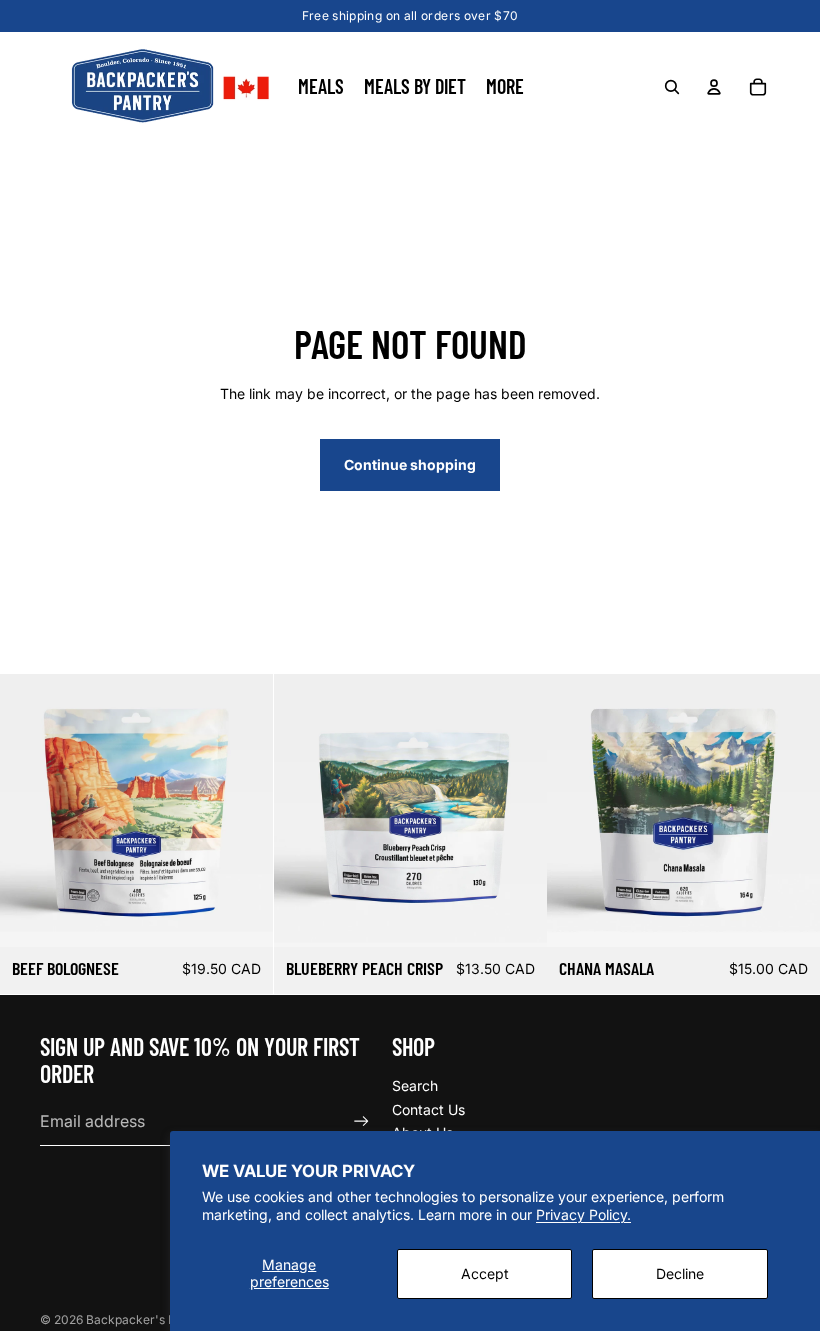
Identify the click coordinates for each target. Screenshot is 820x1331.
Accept (485, 1273)
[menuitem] (505, 87)
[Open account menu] (714, 87)
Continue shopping (410, 464)
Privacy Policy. (583, 1214)
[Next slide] (243, 810)
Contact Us (428, 1109)
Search (415, 1085)
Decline (680, 1273)
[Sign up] (361, 1121)
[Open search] (672, 87)
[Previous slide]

_____

[Work to be completed] Type the records out again in full, exactly, with each picture omitted.

[Output for this task]
Identify the click coordinates for each target. Screenshot is 820x1331.
Accept (485, 1273)
[menuitem] (505, 87)
[Open account menu] (714, 87)
Continue shopping (410, 464)
Privacy Policy. (583, 1214)
[Next slide] (243, 810)
Contact Us (428, 1109)
Search (415, 1085)
Decline (680, 1273)
[Sign up] (361, 1121)
[Open search] (672, 87)
[Previous slide]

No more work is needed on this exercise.